**Exercise instructions:**
**A.** In the mailing list post on SQL99 ORDER BY rules, which two SQL99 features does the writer say leave him wondering what is meant?
**B.** Extend the mailing list post on SQL99 ORDER BY rules, picking up right after its final line.

**Passage given:**
----

Re: Why lower's not accept an AS declaration ? - Mailing list pgsql-general

From Tom Lane
Subject Re: Why lower's not accept an AS declaration ?
Date
Msg-id 19804.1061265941@sss.pgh.pa.us
Whole thread Raw
In response to Re: Why lower's not accept an AS declaration ?  (Stephan Szabo <sszabo@megazone.bigpanda.com>)
Responses Re: Why lower's not accept an AS declaration ?  (Tom Lane <tgl@sss.pgh.pa.us>)
List pgsql-general
Stephan Szabo <sszabo@megazone.bigpanda.com> writes:
> I can't really think of any other way to interpret that section
> particularly differently.  If it's a simple table query and the expression
> is not equivalent to a select list item then it can't use distinct or
> group by or a set function.

But this is bogus.  What is wrong with

    SELECT a, max(b) FROM t GROUP BY a ORDER BY min(c)

It would certainly be legal as

    SELECT a, max(b), min(c) AS ocol FROM t GROUP BY a ORDER BY ocol

but SQL99 seems to be written so that you can't write the former ---
which leaves me wondering exactly what they mean by features E121-02
and E121-03 ...

After reading over the spec again I finally realized the significance of
this bit:

              i) Let X be any <column reference> directly contained in K(i).
             ii) If X does not contain an explicit <table or query name> or
                 <correlation name>, then K(i) shall be a <column name> that
                 shall be equivalent to the name of exactly one column of
                 ST.

----

**Data extract:**
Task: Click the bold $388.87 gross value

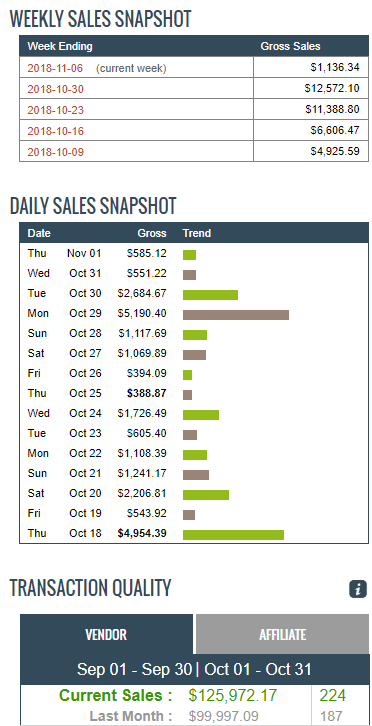Action: point(147,393)
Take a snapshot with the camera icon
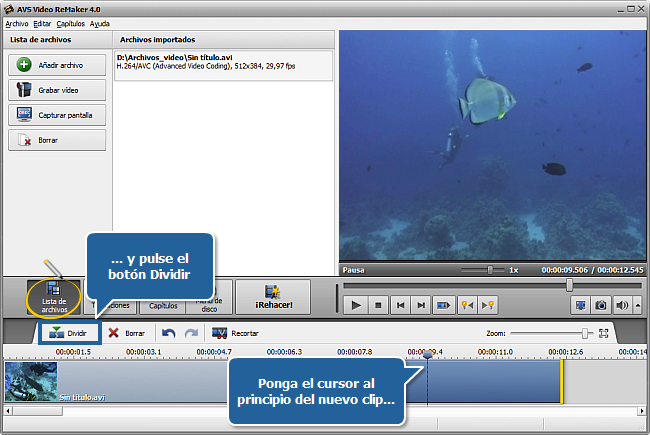Viewport: 650px width, 435px height. (x=601, y=305)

----

**Answers to the exercise:**
**A.** E121-02 and E121-03

**B.**
Although they manage not to say so in so many words, it seems their
solution to the output-column-name vs input-column-name ambiguity is
that unqualified names in ORDER BY are output names, and qualified names
are input names.  Period, no alternatives.

I think we'd create too much of a backwards compatibility problem for
ourselves if we adopt this verbatim.  I could go for (a) qualified names
are input columns, (b) unqualified names are sought first as output
columns and second as input columns.  This would accept every SQL99-
or SQL92-compatible query correctly.  It would also accept most queries
that we've historically accepted -- the gotchas would come if you rename
an output column with a name that conflicts with an input column, and
then refer to that (unqualified) name in an ORDER BY expression.  That
seems like a pretty small population of problems.

As for the other restrictions in the spec, I say lose 'em.  If an
expression would be valid as a SELECT-list entry, it should be valid in
ORDER BY.

(I have no idea exactly how hard this would be to implement, btw.  I
think the existing infrastructure for unnamed joins might help, but
I'm not sure.)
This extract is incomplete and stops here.